Using AM-GM inequality

$$\frac{1}{a}+\frac{1}{b}+\frac{1}{c} \geq 3 \sqrt[3]{\frac{1}{a} \cdot \frac{1}{b} \cdot \frac{1}{c}}=\sqrt[3]{\frac{1}{abc}}\tag{3.1}$$

$$\frac{1}{ab}+\frac{1}{bc}+\frac{1}{ca} \geq 3 \sqrt[3]{\frac{1}{ab} \cdot \frac{1}{bc} \cdot \frac{1}{ca}}=\sqrt[3]{(abc)^2}\tag{3.2}$$

For Step $(4)$,

Setting $a=1$ and $b=\frac{1}{\sqrt[3]{abc}}$ and using $a^3+3a^2b+3ab^2+b^3=(a+b)^3$ we get,

$$1+\frac{3}{\sqrt[3]{abc}}+\frac{3}{\sqrt[3]{(abc)^2}}+\frac{1}{abc}=\left(1+\frac{1}{\sqrt[3]{abc}} \right)^3\tag{4.1}$$

Using AM-GM inequality

$$\frac{a+b+c}{3}=\frac{1}{3} \geq \sqrt[3]{abc} \Rightarrow \frac{1}{\sqrt[3]{abc}} \geq 3 \tag{4.2}$$ as $a,b,c>0$ and the result follows.

Answer 2

using for $$\frac{1}{a},\frac{1}{b},\frac{1}{c}$$ the AM-GM inequality we obtain $$\frac{1}{3}\left(\frac{1}{a}+\frac{1}{b}+\frac{1}{c}\right)\geq \sqrt[3]{\frac{1}{abc}}$$ and for $$\frac{1}{ab},\frac{1}{bc},\frac{1}{ca}$$ the same we get $(3)$

Answer 3

$$\frac{a + \frac 1 3 + \frac 1 3 + \frac 1 3}{4} \ge \sqrt[4]{a\cdot \frac 1 3 \cdot \frac 1 3 \cdot \frac 1 3} $$

and similarly for b and c.

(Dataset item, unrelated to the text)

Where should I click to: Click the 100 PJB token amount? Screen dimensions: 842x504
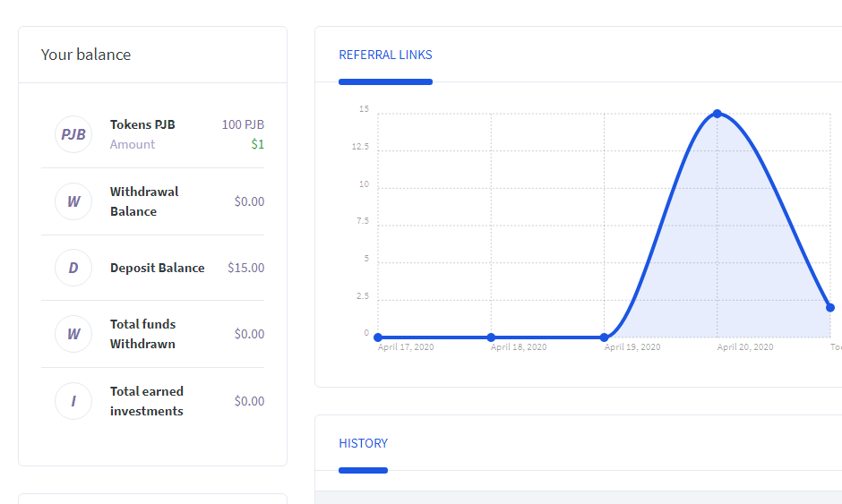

So $(a+1)(b+1)(c+1) \ge 64\sqrt[4]{\frac{abc}{27^3}}$. You must show this is $\ge 64 abc$, which follows from your inequality (1).

Answer 4

I have any solution.

Note that

$a+1=a+a+b+c\geq 4\sqrt[3]{a^2bc} \tag{1}$

by AM-GM

Analog we get that

$b+1=b+a+b+c\geq 4\sqrt[3]{ab^2c} \tag{2}$

and

$c+1=c+a+b+c\geq 4\sqrt[3]{abc^2} \tag{3}$

So

$$(a+1)(b+1)(c+1)\geq 64abc\Longleftrightarrow (\dfrac{a+1}{a})(\dfrac{b+1}{b})(\dfrac{c+1}{c})\geq 64$$

The equality will hold by $a=b=c=1$.

Proved